● **INFORMATION**:
□ □ □ □
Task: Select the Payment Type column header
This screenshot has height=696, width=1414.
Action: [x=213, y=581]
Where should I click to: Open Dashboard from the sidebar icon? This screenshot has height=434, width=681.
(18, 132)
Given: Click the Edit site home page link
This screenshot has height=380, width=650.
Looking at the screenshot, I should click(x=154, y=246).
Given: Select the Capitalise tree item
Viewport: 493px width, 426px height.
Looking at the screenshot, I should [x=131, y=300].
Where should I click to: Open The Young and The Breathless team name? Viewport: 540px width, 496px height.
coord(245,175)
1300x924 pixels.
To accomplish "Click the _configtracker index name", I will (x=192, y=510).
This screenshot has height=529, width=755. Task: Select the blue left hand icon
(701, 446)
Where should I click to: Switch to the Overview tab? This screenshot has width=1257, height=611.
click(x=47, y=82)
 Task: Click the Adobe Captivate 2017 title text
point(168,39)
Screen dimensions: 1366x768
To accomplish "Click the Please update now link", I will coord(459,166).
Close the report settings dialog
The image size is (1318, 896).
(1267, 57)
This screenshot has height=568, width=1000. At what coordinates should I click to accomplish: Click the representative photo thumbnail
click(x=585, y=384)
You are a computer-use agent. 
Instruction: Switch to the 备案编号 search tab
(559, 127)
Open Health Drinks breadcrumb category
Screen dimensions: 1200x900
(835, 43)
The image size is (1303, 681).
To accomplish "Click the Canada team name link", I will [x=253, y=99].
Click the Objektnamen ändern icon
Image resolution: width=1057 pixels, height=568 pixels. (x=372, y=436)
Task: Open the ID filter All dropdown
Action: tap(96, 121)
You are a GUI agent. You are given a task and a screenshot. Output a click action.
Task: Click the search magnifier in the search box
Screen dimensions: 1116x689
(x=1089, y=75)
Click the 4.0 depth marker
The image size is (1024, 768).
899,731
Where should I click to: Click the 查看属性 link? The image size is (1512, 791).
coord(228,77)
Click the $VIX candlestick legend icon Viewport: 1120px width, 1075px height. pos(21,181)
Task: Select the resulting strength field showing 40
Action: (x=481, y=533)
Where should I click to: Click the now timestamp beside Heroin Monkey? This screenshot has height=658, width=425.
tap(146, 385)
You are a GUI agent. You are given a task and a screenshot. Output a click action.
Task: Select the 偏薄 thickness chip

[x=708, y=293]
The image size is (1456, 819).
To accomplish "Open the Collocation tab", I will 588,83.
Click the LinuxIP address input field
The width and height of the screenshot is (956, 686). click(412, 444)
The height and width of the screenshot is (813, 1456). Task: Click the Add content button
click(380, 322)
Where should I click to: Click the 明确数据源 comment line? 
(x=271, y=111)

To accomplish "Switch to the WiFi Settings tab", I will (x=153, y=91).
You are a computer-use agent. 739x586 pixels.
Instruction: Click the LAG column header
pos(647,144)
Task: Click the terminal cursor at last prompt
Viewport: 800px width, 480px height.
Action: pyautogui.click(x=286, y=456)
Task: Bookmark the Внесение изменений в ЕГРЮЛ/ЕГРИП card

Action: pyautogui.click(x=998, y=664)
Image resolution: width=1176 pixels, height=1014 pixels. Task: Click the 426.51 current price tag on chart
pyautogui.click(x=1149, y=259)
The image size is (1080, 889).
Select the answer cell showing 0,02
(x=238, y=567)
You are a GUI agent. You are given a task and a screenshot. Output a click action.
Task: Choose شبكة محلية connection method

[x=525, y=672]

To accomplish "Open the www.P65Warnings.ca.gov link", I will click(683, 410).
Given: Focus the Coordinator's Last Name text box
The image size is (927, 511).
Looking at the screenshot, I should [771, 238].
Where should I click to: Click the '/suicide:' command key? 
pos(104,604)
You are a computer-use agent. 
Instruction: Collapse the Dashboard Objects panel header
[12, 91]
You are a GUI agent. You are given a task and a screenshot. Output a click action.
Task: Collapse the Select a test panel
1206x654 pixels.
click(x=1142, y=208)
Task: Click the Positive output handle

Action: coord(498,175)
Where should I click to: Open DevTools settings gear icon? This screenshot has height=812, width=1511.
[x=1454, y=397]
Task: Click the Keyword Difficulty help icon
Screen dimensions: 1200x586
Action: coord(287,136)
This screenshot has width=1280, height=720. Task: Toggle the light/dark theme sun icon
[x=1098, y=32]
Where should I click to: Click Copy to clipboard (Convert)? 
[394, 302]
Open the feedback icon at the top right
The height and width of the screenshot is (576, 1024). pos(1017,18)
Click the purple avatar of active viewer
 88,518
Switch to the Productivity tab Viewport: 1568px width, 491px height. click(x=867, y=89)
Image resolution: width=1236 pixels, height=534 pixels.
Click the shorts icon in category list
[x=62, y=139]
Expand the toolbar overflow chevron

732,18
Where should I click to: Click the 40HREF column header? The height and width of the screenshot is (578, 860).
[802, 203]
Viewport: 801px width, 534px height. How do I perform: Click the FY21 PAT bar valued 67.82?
□ □ □ □
● **TASK TO COMPLETE**:
When you find a line in the records that contains the word "will", copy it.

● **YOUR RESPONSE**:
To accomplish "Click the _configtracker index name", I will (x=192, y=510).
To accomplish "Click the Please update now link", I will coord(459,166).
To accomplish "Click the Canada team name link", I will [x=253, y=99].
To accomplish "Open the Collocation tab", I will 588,83.
To accomplish "Switch to the WiFi Settings tab", I will (x=153, y=91).
To accomplish "Open the www.P65Warnings.ca.gov link", I will click(683, 410).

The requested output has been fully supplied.